I’m from Calgary, living in Toronto by way of Halifax where I just completed my MFA at NSCAD University a few months ago. I work with an array of diverse media to investigate the relationship between art and everyday life, and explore the performative possibilities of everyday circumstances. I really like collecting the ‘poor things’ of culture that end up in thrift shops such as animal figurines and landscape paintings, and finding new ways to represent and celebrate them. I make and accumulate drawings, sculpture, textiles, photographs, and performance, and often combine and recombine these elements in various formations for different purposes. Often what ties the works together are strategies of DIY optimism and ‘Fake it til you Make it’, and the continual focus on themes surrounding gender, art history, Canadiana, and non-human nature. My favourite Torontonian is Margaret Atwood and my favourite emotion is laughter through tears.

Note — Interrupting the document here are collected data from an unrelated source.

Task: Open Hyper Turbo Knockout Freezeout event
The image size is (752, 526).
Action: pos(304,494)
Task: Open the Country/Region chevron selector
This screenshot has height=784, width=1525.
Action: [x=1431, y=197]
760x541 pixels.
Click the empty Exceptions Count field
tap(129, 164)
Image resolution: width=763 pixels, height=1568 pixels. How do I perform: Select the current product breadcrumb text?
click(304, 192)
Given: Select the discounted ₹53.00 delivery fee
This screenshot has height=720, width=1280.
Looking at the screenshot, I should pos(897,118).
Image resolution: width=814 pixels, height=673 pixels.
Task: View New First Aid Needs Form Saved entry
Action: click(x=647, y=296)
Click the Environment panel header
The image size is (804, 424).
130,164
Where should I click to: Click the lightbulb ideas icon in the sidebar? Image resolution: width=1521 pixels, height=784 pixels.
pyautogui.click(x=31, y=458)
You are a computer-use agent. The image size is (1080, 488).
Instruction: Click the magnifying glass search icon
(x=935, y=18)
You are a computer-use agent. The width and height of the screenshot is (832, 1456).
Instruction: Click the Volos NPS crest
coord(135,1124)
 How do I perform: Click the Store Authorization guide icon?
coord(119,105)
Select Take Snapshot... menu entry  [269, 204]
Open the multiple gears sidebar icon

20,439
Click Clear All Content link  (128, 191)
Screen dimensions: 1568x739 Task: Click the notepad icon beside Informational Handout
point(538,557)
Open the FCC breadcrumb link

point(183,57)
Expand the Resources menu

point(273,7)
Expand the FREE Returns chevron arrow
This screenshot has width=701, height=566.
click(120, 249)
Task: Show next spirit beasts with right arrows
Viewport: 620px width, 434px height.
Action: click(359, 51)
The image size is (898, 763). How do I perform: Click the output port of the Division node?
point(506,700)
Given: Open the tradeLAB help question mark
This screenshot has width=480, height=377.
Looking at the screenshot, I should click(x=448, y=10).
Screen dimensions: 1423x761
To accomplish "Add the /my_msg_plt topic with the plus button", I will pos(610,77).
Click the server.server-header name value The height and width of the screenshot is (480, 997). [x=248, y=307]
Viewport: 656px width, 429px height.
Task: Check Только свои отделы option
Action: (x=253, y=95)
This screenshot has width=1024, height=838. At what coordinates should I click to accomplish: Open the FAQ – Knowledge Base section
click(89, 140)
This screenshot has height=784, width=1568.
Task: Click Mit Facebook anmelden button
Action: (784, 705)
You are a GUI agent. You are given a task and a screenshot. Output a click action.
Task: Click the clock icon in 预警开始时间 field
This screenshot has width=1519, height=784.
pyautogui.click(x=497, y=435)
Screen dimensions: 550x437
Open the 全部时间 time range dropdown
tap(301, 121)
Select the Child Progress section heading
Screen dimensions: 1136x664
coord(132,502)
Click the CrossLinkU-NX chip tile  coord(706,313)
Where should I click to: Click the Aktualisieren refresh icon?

What initially drew you to starting the Canadian Woodlands Survival Unit project?
I was wondering whether surviving in the woods would be a useful metaphor for surviving as an artist in Canada today. I have concerns about the increasingly uncertain and marginalized position of the Canadian artist under a Conservative Government, and have long been aware of Margaret Atwood’s book Survival: a Thematic Guide to Canadian Literature (1972), where she claims that “survival, plain and simple” has been a central and enduring metaphor of Canadian cultural identity, and that “Canadian authors spend a disproportionate amount of time making sure that their heroes die or fail”. Failure is especially close to the heart of an artist, I think, as we spend so much time doing a seemingly useless activity that yields next to no obvious (read: financial) success for the most part, yet we obstinately keep on rubbing sticks together in the hopes that some kind of fire will start and keep at least our own hands warm. Is this too depressing? Sorry, I really do love being an artist!
When completing a project, do you find you move through different mediums intuitively, working towards your final expression for the project, or, do you start a new work with a firm idea of the end result in mind?
I have worked both ways before and as always, sometimes things work and sometimes they don’t, and I never really can predict why! I think my job as an artist is to do something that I don’t really know how to do, kind of like walking in the dark, and hope for a happy accident. That said, I work hard for those happy accidents by surrounding myself with materials, images, books, objects, ideas, etc that interest me and give me energy. I learn to listen to those things that I am drawn to, and I collect them and I stick them in my workspace, and I sit with them and I work with them and most of the results end up as by-product, and a little bit of it ends up as finished work.